Oahu residents looking to get rooftop solar energy systems soon won’t be able to send their excess energy into the grid.
Hawaiian Electric Co. said Wednesday that Oahu has nearly reached the capacity that the state Public Utilities Commission put on solar systems that export energy to the power grid. As of Friday, approved systems under the grid-supply program totaled nearly 23 megawatts.
The PUC put limits on the total amount of energy it would accept from solar systems that send excess energy to the grid when it ended a solar incentive program in October called net energy metering. NEM credits customers the full retail rate for the energy they send to the grid. Many solar energy system owners lowered their electrical bill to approximately $17 a month through the program.
After ending that program, the PUC left customers with two options: a solar system with a lower credit for excess energy sent to the grid; or a solar system, no credit and a battery.
The first program, called the grid-supply program, credits customers roughly 15 cents a kilowatt-hour, which is approximately 10 cents lower than NEM. Grid-supply also had a set amount of systems it could accept. Oahu’s limit is 25 megawatts, Hawaii island’s limit is 5 megawatts and Maui County’s limit is 5 megawatts. Maui and Hawaii island have reached the limit.
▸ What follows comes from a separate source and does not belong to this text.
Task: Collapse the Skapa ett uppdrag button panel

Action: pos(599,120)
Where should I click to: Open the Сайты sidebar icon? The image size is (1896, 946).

The other program, called self-supply, is what is left for customers. Self-supply prohibits solar owners from sending excess energy into HECO’s grid. Most systems need batteries to abide by self-supply requirements.
Both HECO and the members of the solar industry said that the self-supply program can be a good option for customers.
HECO said that solar still remains a viable option for customers who want it.
“This is the next evolution in solar energy systems,” said Jim Alberts, Hawaiian Electric senior vice president for customer service. “Solar power is a significant part of our plans to reach 100 percent renewable energy and an important option for our customers and we expect more customers will install self-supply systems.”
HECO said there are two self-supply systems on Oahu that have been installed and turned on, with 20 more approved for installation.
San Francisco-based Sunrun Inc. installed the first self-supply system on Oahu in May.
The system included two Tesla Motors Powerwall batteries linked to a solar system.
The company said the typical system with two Powerwalls and 28 panels would cost homeowners $40,000 without tax incentives and roughly $20,000 after the credits. Homeowners can lease the system with no down payment and pay Sunrun 19 cents a kilowatt-hour for 20 years.
Solar industry leaders said it is important to create an incentive program for batteries because grid-supply might run out before self-supply takes off.
The solar industry hasn’t been faring well after the end of NEM as building permits for the solar energy system have declined steadily for the past year. The decline largely has been attributed to the state ending the popular NEM program.
“The decision to end the NEM program and replace it … has proven detrimental by limiting customer choice and crippling the state’s once-vibrant solar industry,” the Hawaii Solar Energy Association said Wednesday in a report that said the industry’s outlook is “cloudy.”
The number of closed building permits for rooftop solar energy systems, representing projects that have been completed, was down 27.3 percent in August compared with the year-earlier month, HSEA said.